Die internationale Strafgerichtsbarkeit spielt eine ambivalente Rolle. Derzeit sind zwei Anti-Balaka und ein Ex-Séléka vor dem Internationalen Strafgerichtshof in Den Haag wegen Verbrechen gegen die Menschlichkeit angeklagt. Gleichzeitig wurden ein Anti-Balaka Anführer sowie ein kongolesischer Milizenführer, der Anfang des Jahrtausends Verbrechen in der ZAR begangen hat, trotz klarer Indizien aus verfahrenstechnischen Gründen freigelassen. Der hybride Strafgerichtshof mit Sitz in Bangui behandelt hauptsächlich Fälle der mittleren Ebene. In der Konsequenz werden die entscheidenden Rebellen- und Milizenführer entweder politisch gedeckt oder entziehen sich der Festnahme. Dadurch entsteht der Eindruck, dass regimetreue Kriegsverbrecher geschützt und jene der Opposition ausgeschaltet werden. Das war z.B. 2021 der Fall, als der Minister und ehemaliger Rebellenführer, Hassan Bouba, erst auf Antrag des hybriden Gerichtshofs festgenommen und dann von staatlichen Sicherheitsbeamten befreit wurde.

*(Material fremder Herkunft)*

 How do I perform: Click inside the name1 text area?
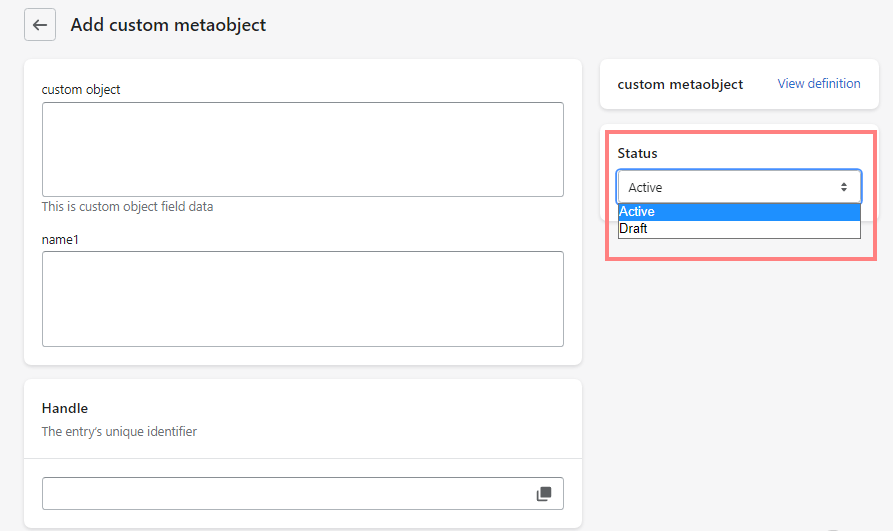pos(302,298)

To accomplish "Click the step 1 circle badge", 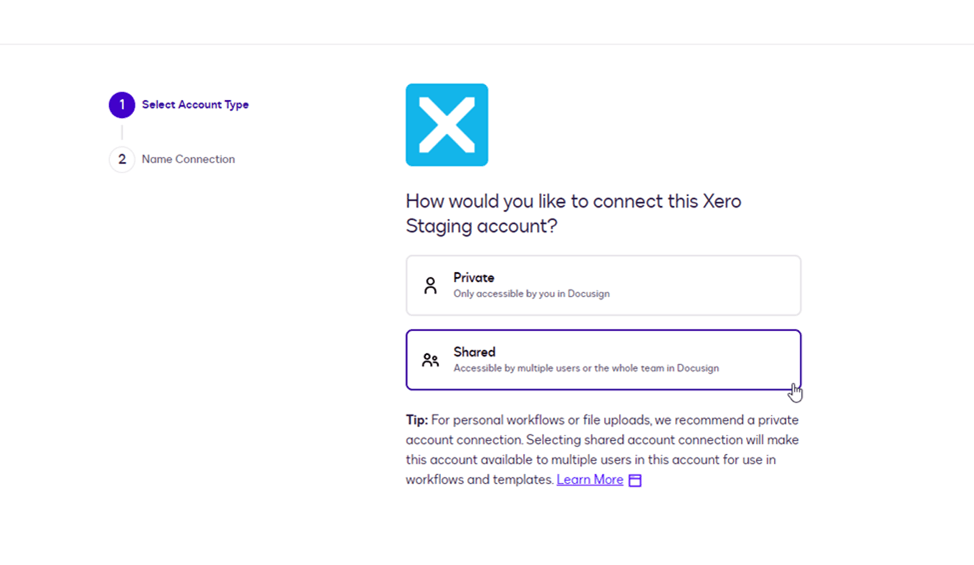I will (x=122, y=105).
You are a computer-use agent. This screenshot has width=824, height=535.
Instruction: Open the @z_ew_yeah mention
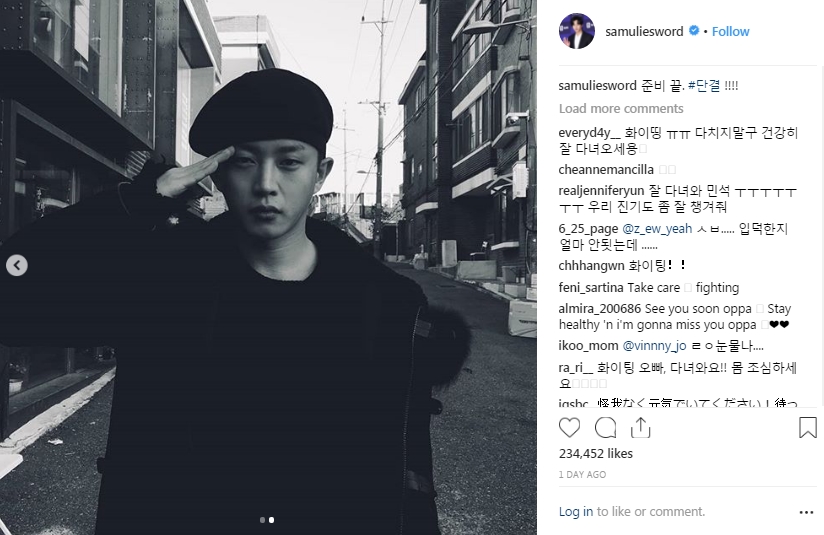click(x=657, y=229)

Am 6. Februar 2019 unterzeichneten die Regierung und 14 Rebellengruppen den unter der Ägide der Afrikanischen Union und von Nachbarstaaten in Khartum ausgehandelten Friedensvertrag von Bangui. Neben Entwaffnung sieht er die Schaffung einer Sondereinheit aus Sicherheitskräften vor, die aus Milizen und staatlichen Sicherheitskräften zusammengesetzt sein soll. Zusätzlich wurde eine Vertretung der beteiligten bewaffneten Gruppen in einer „inklusiven Regierung“ vereinbart. Nach mehreren Neuverhandlungen platzte allerdings im April 2020 der Kompromiss. Mindestens sieben Gruppierungen, darunter die „Union pour la Paix en Centrafrique“ von Ali Darassa und die FPRC von Nourredine Adam kündigten den Friedensvertrag.